SF patch #461413 (Gerhard Häring): Add STARTTLS feature to smtplib

   This patch adds the features from RFC 2487 (Secure SMTP
   over TLS) to the smtplib module:

   - A starttls() function
   - Wrapper classes that simulate enough of sockets and
     files for smtplib, but really wrap a SSLObject
   - reset the list of known SMTP extensions at each call
     of ehlo().
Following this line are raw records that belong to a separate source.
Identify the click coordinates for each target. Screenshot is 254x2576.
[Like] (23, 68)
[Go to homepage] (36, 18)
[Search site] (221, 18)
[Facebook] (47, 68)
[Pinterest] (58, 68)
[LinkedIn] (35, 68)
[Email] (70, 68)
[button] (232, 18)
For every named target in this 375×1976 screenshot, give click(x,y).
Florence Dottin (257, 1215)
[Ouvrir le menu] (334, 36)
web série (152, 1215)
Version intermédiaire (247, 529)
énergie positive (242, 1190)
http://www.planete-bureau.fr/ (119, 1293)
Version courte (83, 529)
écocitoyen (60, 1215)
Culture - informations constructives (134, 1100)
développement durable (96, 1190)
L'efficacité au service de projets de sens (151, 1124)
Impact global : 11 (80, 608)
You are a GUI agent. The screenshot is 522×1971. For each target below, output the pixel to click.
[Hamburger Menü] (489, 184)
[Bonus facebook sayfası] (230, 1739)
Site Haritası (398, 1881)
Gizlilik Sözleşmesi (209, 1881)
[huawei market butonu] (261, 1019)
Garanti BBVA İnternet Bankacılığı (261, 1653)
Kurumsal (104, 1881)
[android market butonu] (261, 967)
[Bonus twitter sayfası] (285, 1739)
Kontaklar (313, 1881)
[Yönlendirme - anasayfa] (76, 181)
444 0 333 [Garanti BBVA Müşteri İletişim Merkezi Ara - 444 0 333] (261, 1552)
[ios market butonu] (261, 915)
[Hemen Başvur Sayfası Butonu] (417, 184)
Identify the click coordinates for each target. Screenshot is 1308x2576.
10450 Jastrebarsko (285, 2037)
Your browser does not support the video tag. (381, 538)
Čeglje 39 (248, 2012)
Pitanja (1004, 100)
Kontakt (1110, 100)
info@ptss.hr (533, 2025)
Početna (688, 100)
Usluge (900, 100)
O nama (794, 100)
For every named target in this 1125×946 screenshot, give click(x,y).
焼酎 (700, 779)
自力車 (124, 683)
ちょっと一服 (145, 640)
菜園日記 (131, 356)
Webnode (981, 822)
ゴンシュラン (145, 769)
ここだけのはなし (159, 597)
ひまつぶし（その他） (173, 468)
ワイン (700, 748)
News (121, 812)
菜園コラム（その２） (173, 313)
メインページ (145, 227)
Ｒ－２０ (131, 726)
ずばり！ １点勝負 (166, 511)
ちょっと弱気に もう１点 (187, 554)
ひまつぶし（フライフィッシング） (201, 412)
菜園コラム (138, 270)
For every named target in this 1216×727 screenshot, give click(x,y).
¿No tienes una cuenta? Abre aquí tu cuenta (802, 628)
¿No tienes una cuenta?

This should have been the case anyway.

1 files changed, 54 insertions, 2 deletions

diff --git a/Lib/smtplib.py b/Lib/smtplib.py
index d64fa20..30f9398 100755
--- a/Lib/smtplib.py
+++ b/Lib/smtplib.py
@@ -2,8 +2,8 @@
 
 '''SMTP/ESMTP client class.
 
-This should follow RFC 821 (SMTP), RFC 1869 (ESMTP) and RFC 2554 (SMTP
-Authentication).
+This should follow RFC 821 (SMTP), RFC 1869 (ESMTP), RFC 2554 (SMTP
+Authentication) and RFC 2487 (Secure SMTP over TLS).
 
 Notes:
 
@@ -124,6 +124,41 @@ class SMTPAuthenticationError(SMTPResponseException):
     combination provided.
     """
 
+class SSLFakeSocket:
+    """A fake socket object that really wraps a SSLObject.
+    
+    It only supports what is needed in smtplib.
+    """
+    def __init__(self, realsock, sslobj):
+        self.realsock = realsock
+        self.sslobj = sslobj
+
+    def send(self, str):
+        self.sslobj.write(str)
+        return len(str)
+
+    def close(self):
+        self.realsock.close()
+
+class SSLFakeFile:
+    """A fake file like object that really wraps a SSLObject.
+    
+    It only supports what is needed in smtplib.
+    """
+    def __init__( self, sslobj):
+        self.sslobj = sslobj
+
+    def readline(self):
+        str = ""
+        chr = None
+        while chr != "\n":
+            chr = self.sslobj.read(1)
+            str += chr
+        return str
+
+    def close(self):
+        pass
+
 def quoteaddr(addr):
     """Quote a subset of the email addresses defined by RFC 821.
 
@@ -333,6 +368,7 @@ class SMTP:
         Hostname to send for this command defaults to the FQDN of the local
         host.
         """
+        self.esmtp_features = {}
         if name:
             self.putcmd("ehlo", name)
         else:
@@ -506,6 +542,22 @@ class SMTP:
             raise SMTPAuthenticationError(code, resp)
         return (code, resp)
 
+    def starttls(self, keyfile = None, certfile = None):
+        """Puts the connection to the SMTP server into TLS mode.
+        
+        If the server supports TLS, this will encrypt the rest of the SMTP
+        session. If you provide the keyfile and certfile parameters,
+        the identity of the SMTP server and client can be checked. This,
+        however, depends on whether the socket module really checks the
+        certificates.
+        """
+        (resp, reply) = self.docmd("STARTTLS") 
+        if resp == 220:
+            sslobj = socket.ssl(self.sock, keyfile, certfile)
+            self.sock = SSLFakeSocket(self.sock, sslobj)
+            self.file = SSLFakeFile(sslobj)
+        return (resp, reply)
+    
     def sendmail(self, from_addr, to_addrs, msg, mail_options=[],
                  rcpt_options=[]):
         """This command performs an entire mail transaction.